◆ Aim ◆
Extract every line of the material below word for word, and leave the pictures out of your answer.

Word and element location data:

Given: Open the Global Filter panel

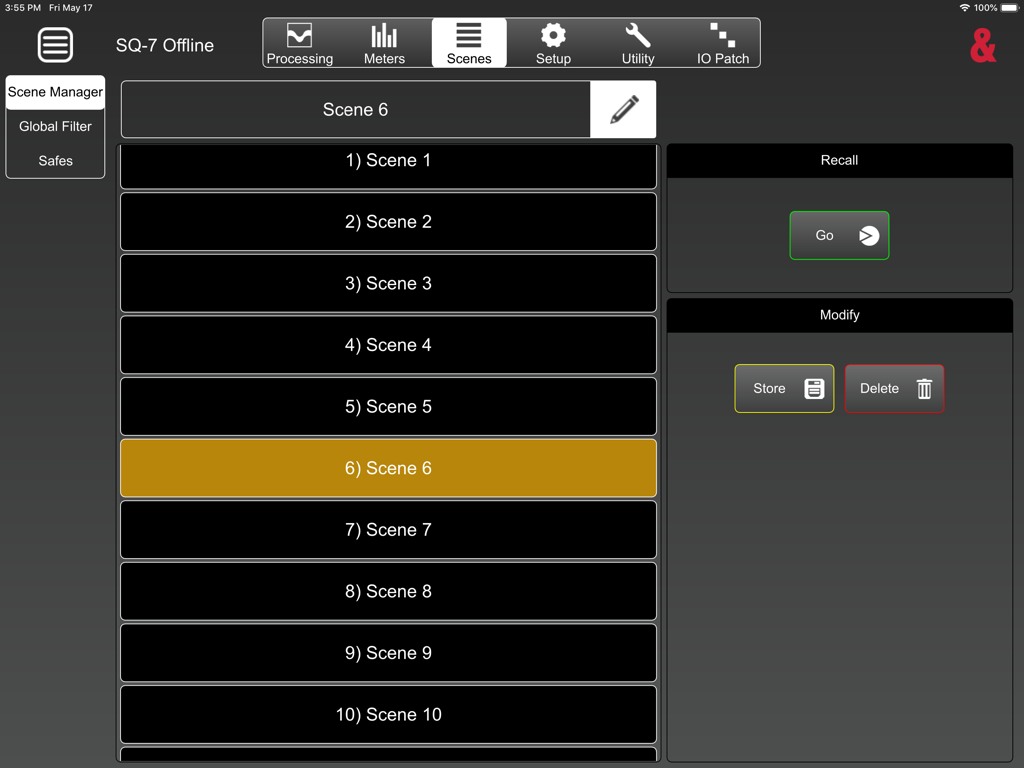Looking at the screenshot, I should coord(55,126).
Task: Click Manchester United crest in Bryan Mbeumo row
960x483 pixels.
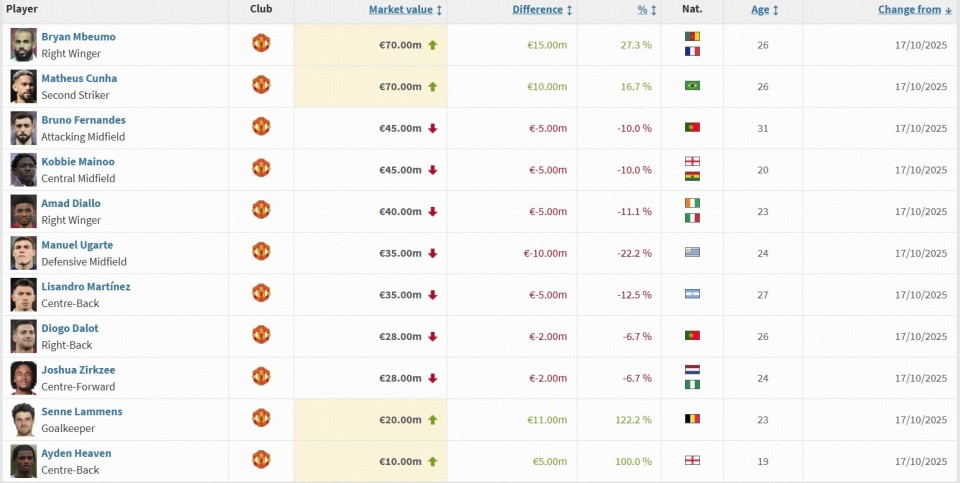Action: click(x=261, y=44)
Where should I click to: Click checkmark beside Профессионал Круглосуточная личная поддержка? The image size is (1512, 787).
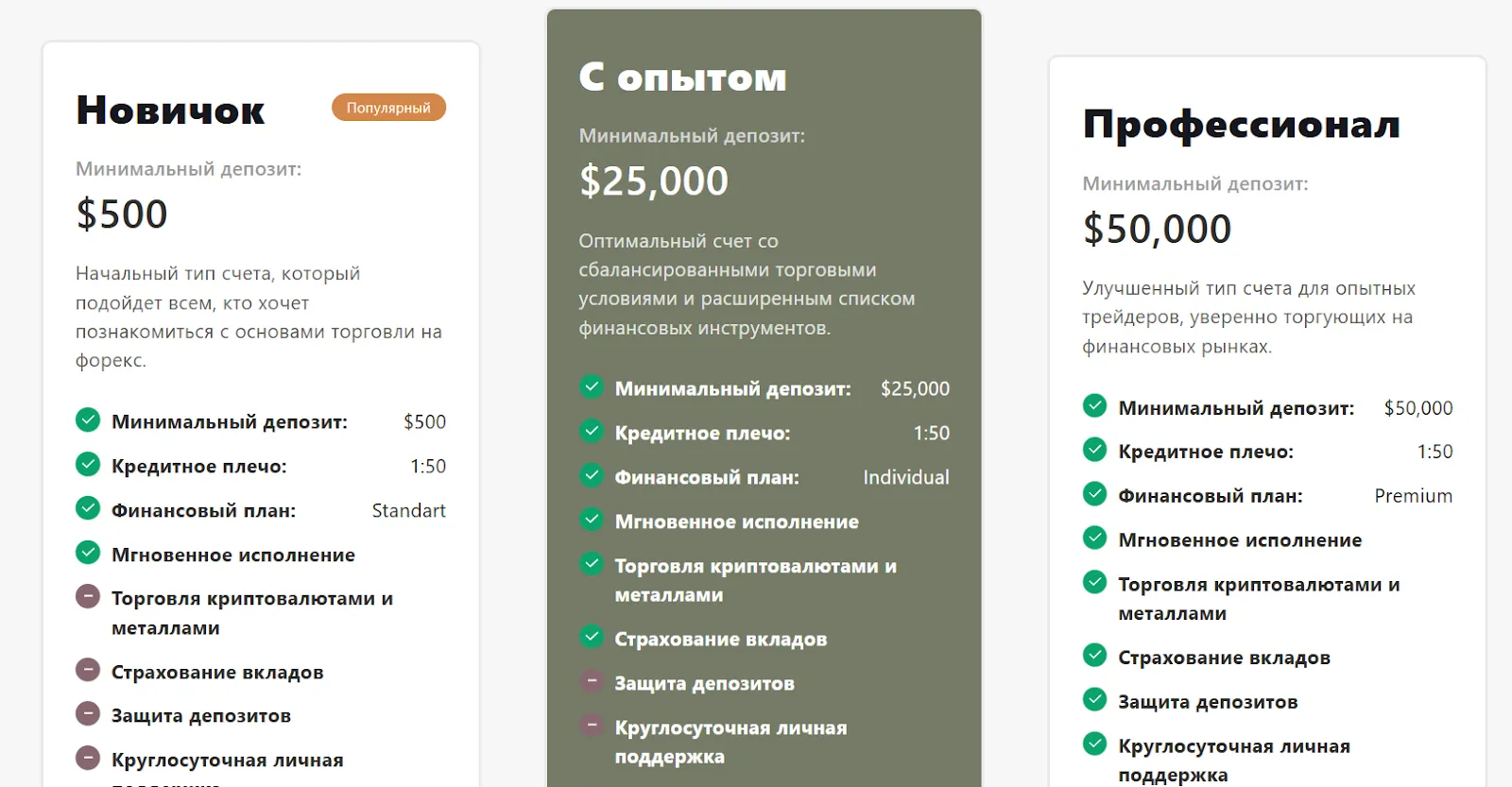pos(1095,744)
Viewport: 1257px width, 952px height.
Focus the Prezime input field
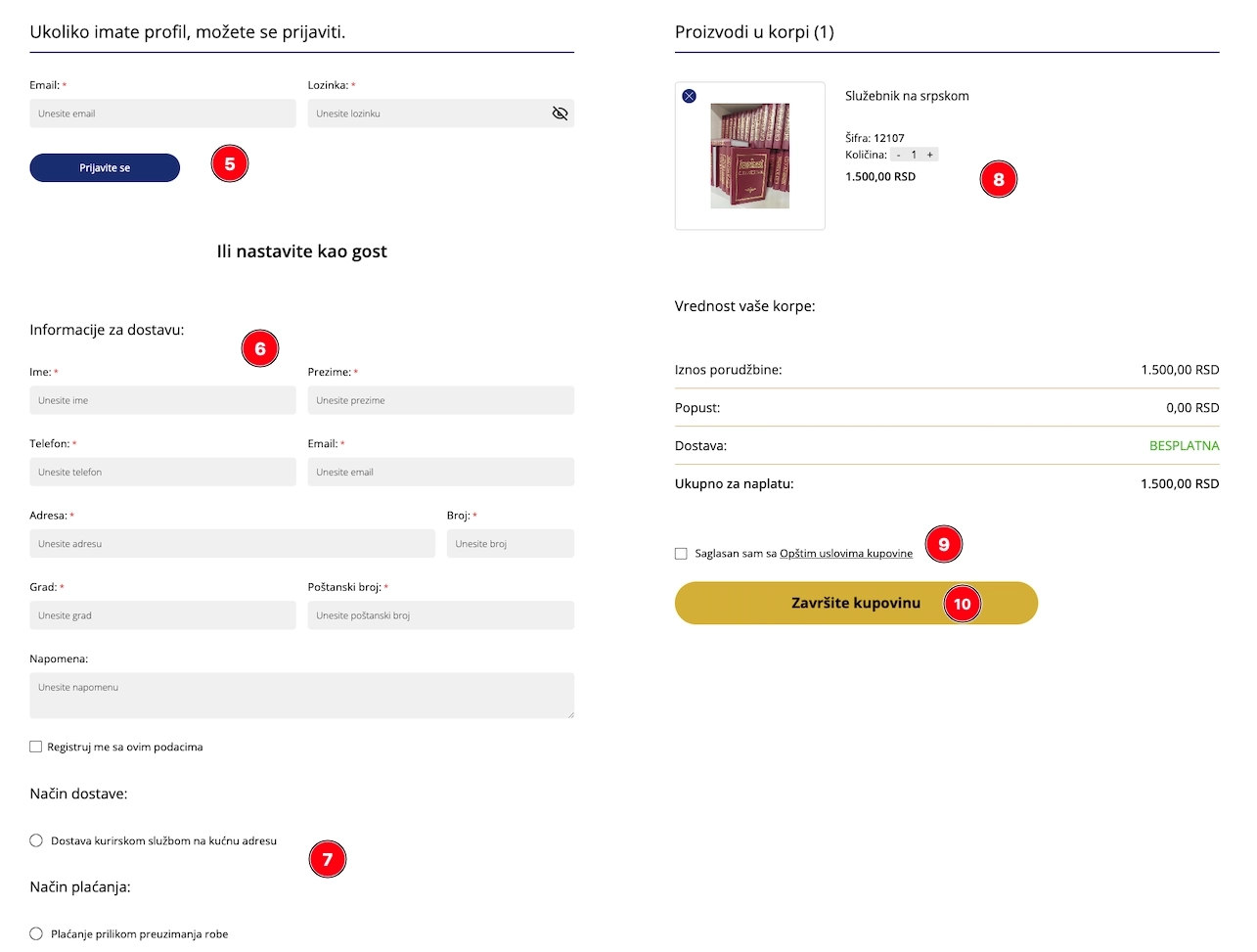[440, 400]
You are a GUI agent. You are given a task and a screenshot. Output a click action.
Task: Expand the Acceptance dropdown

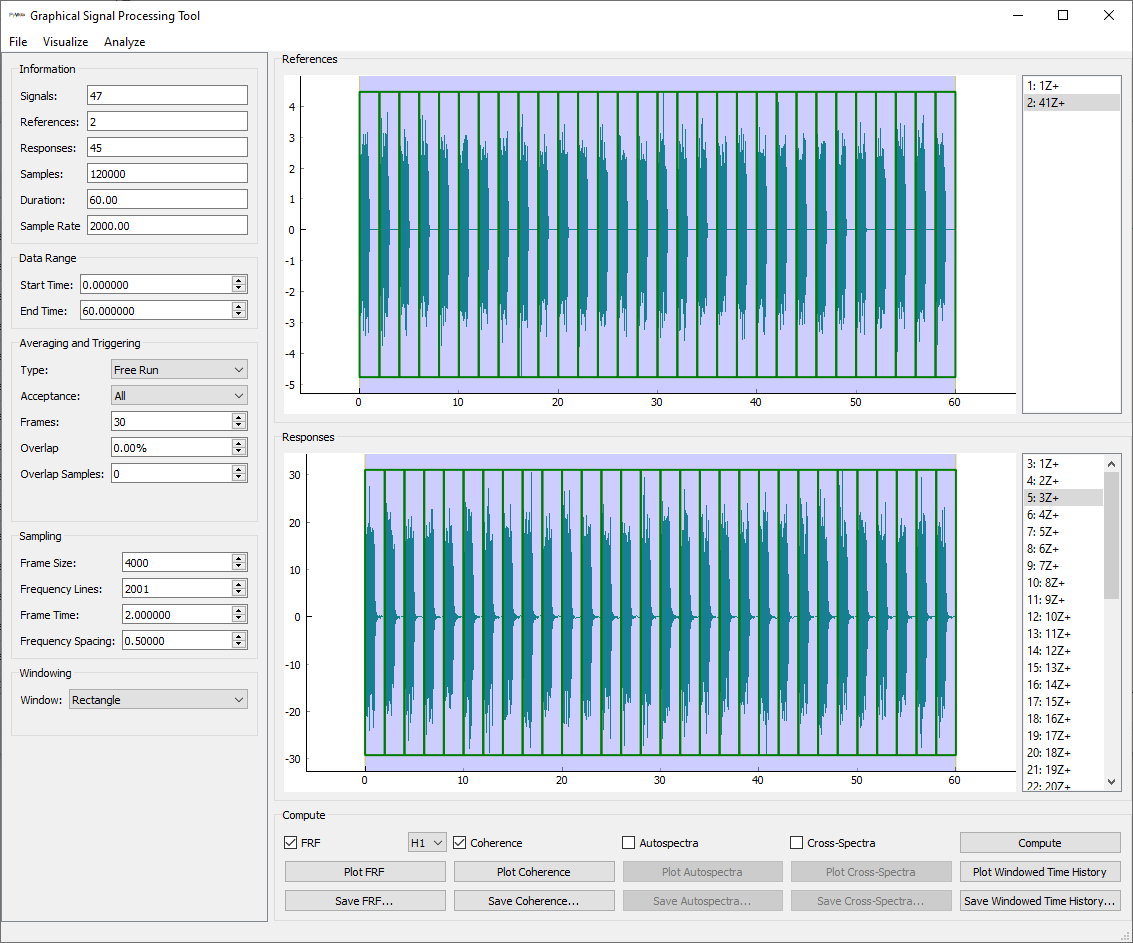click(178, 396)
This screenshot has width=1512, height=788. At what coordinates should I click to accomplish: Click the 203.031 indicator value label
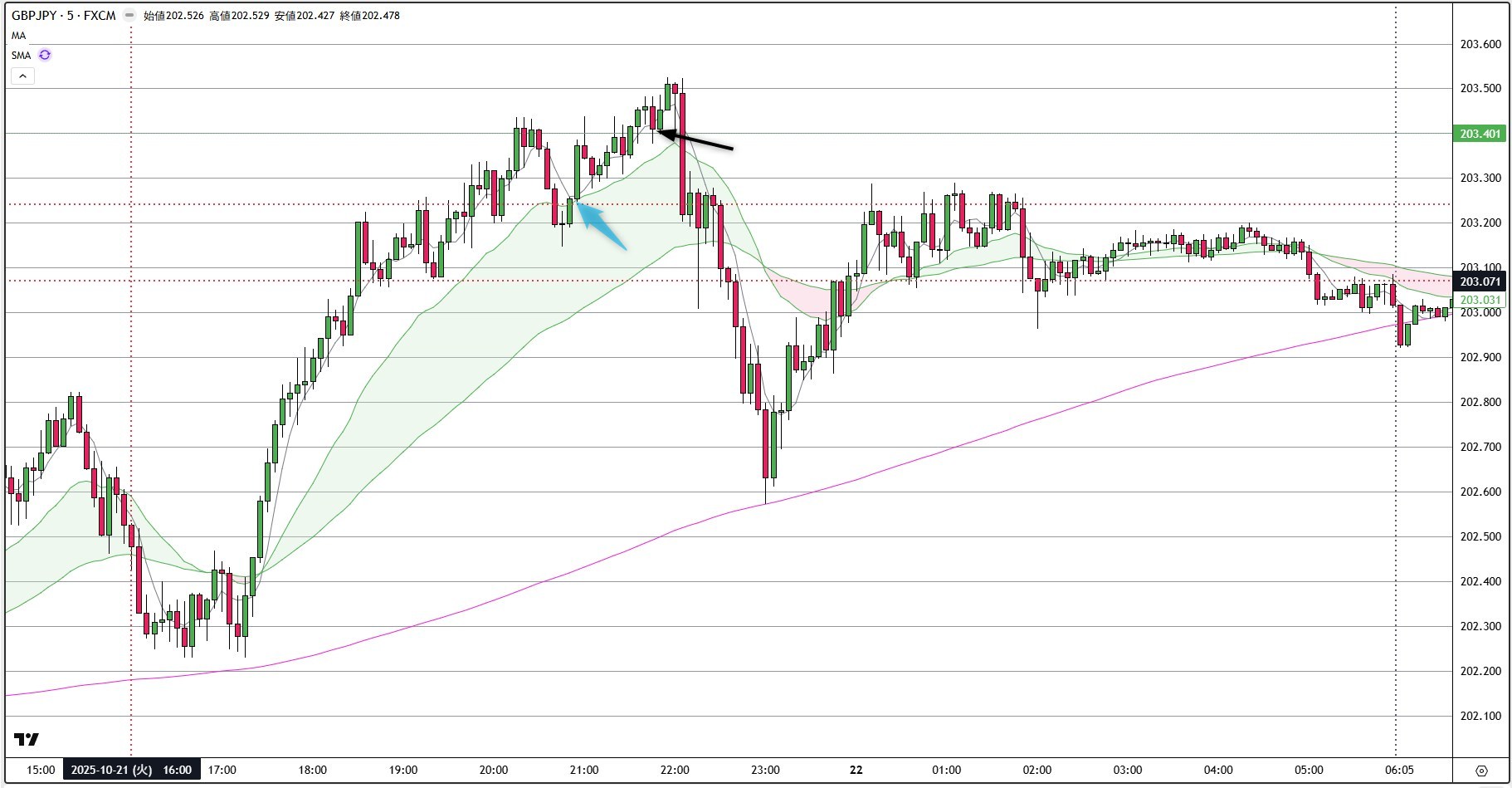click(1480, 300)
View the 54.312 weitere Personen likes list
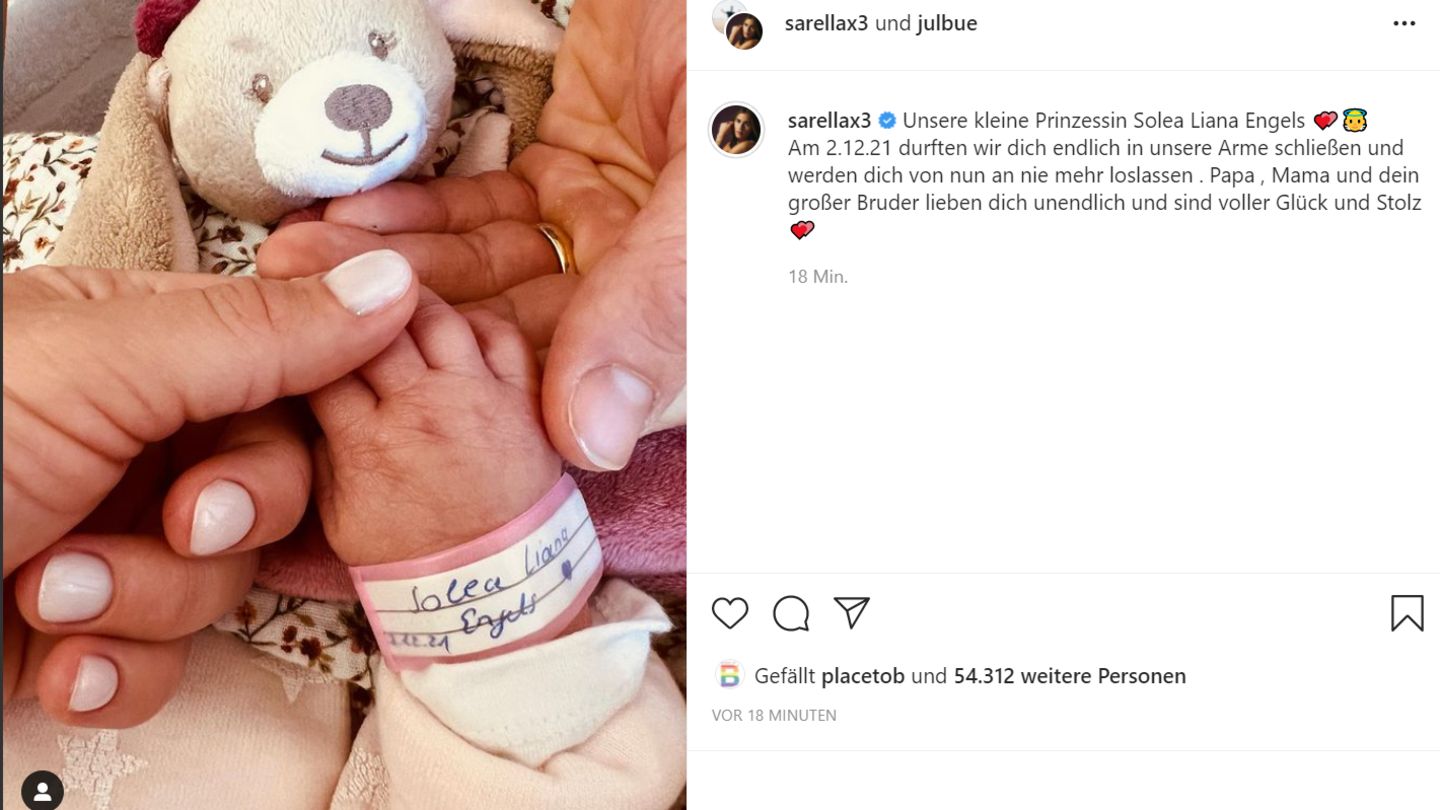The width and height of the screenshot is (1440, 810). click(x=1070, y=676)
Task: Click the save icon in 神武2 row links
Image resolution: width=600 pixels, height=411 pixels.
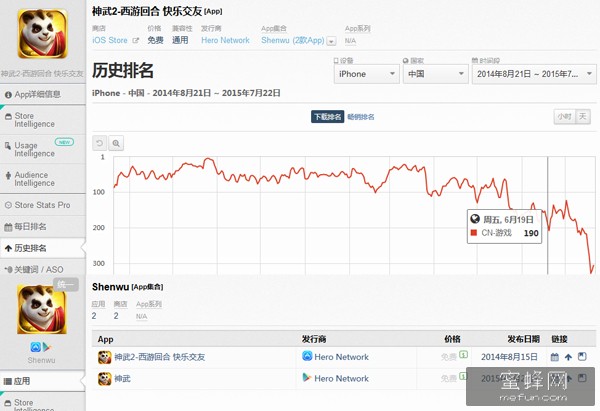Action: coord(583,357)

◆ Answer to the task ◆
Given: Open the Global Filter panel

Looking at the screenshot, I should coord(55,126).
Task: Click Manchester United crest in Bryan Mbeumo row
960x483 pixels.
Action: click(x=261, y=44)
Where should I click to: Click checkmark beside Профессионал Круглосуточная личная поддержка? The image size is (1512, 787).
pos(1095,744)
Viewport: 1257px width, 952px height.
Focus the Prezime input field
[440, 400]
You are a GUI agent. You are given a task and a screenshot. Output a click action.
Task: Expand the Acceptance dropdown

click(178, 396)
This screenshot has width=1512, height=788. At what coordinates should I click to accomplish: Click the 203.031 indicator value label
click(1480, 300)
View the 54.312 weitere Personen likes list
The width and height of the screenshot is (1440, 810). click(x=1070, y=676)
Task: Click the save icon in 神武2 row links
Image resolution: width=600 pixels, height=411 pixels.
Action: coord(583,357)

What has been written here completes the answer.